Novelis Europe, a subsidiary of the world’s leading rolled aluminium products manufacturer, Novelis, has announced its decision to once again exclude Russian aluminium from its upcoming 2024 metal supply tender. This move comes as the aluminium industry enters the annual phase of negotiations, known as the “mating season,” where consumers, producers, and traders finalize agreements for the purchase and sale of aluminium for the following year.
Novelis has continued to source some aluminium from Russia’s Rusal under existing contracts that were established before Russia’s invasion of Ukraine last year. However, the company has abstained from entering into any new deals for Russian aluminium, as confirmed by the CEO of the U.S.-based corporation in August.
Emilio Braghi, Executive Vice President and President of Novelis Europe, elaborated in comments to the media at LME Week.
“Novelis Europe has been fulfilling some remaining contractual obligations with Russian aluminium suppliers. […] We are excluding Russian sources in our 2024 tender to supply aluminium to our Novelis plants in Europe.”
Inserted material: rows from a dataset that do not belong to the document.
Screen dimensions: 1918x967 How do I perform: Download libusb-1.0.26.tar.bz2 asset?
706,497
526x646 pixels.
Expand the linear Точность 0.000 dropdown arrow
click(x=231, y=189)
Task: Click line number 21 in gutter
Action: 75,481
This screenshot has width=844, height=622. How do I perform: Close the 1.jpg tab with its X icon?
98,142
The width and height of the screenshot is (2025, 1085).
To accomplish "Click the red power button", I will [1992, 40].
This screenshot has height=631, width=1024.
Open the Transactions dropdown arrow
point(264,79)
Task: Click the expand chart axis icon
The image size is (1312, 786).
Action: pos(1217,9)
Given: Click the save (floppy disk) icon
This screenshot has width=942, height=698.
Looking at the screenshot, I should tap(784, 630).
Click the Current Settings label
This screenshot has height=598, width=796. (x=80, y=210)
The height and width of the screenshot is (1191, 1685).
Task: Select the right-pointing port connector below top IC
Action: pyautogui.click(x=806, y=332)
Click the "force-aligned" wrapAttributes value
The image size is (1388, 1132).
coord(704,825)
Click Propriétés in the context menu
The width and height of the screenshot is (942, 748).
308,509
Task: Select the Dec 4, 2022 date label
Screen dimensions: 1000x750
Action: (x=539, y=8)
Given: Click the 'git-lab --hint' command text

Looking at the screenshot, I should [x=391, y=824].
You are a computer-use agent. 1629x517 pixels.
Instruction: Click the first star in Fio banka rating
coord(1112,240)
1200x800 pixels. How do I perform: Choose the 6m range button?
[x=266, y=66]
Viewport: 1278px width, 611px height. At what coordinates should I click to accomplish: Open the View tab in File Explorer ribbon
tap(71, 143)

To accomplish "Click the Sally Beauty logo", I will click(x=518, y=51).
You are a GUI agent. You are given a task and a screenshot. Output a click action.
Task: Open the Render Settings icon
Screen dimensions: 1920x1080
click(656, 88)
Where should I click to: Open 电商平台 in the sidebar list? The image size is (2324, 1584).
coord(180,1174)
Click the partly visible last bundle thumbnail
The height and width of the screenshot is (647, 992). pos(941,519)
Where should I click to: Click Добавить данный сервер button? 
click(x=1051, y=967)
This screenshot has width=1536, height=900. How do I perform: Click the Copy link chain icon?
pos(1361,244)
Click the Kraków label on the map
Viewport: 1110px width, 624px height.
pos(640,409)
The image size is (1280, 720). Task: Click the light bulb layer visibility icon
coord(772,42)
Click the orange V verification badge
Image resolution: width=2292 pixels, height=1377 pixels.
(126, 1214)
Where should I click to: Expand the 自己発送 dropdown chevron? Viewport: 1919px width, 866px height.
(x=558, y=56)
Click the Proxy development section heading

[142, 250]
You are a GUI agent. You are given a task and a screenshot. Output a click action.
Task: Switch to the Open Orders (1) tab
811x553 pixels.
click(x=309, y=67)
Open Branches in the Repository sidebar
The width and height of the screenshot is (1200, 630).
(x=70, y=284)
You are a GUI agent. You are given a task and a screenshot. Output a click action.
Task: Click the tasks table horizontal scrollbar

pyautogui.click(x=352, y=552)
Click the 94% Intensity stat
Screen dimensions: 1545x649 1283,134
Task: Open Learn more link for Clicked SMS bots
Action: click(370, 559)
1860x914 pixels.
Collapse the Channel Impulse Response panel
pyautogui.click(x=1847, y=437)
At present, Russian metal is not subjected to sanctions, but a significant number of consumers have opted not to purchase aluminium produced by Rusal, which accounts for 6% of the world’s mined aluminium production.
Novelis, owned by India’s Hindalco Industries, holds the distinction of being the world’s largest aluminium recycler, boasting production and recycling facilities across Europe. The growing environmental concerns surrounding plastic packaging have led to an increased demand for aluminium packaging.
Emilio Braghi remarked, “We continue to see a trend towards aluminium beverage packaging, especially for beer and carbonated soft drinks.” He highlighted the rising popularity of energy drinks and ready-to-drink cocktails in aluminium cans. Additionally, the implementation of more stringent packaging regulations in certain countries and a shift in consumer behavior away from plastic packaging have further fueled the transition towards aluminium cans.
Braghi also pointed out that the continued growth of electric vehicles and the aerospace sector’s strong recovery following the COVID-related downturn are driving sales of aluminium. However, he acknowledged challenges in the building and construction segment due to high interest rates, increased labor costs, and general supply constraints, resulting in market uncertainty.
Furthermore, aluminium production cuts in Europe from the previous year due to elevated energy costs have yet to be reversed. Braghi noted that, “From a short-term view, the smelting curtailments in Europe cause a shift to higher imports of aluminium, despite the moderate demand situation.”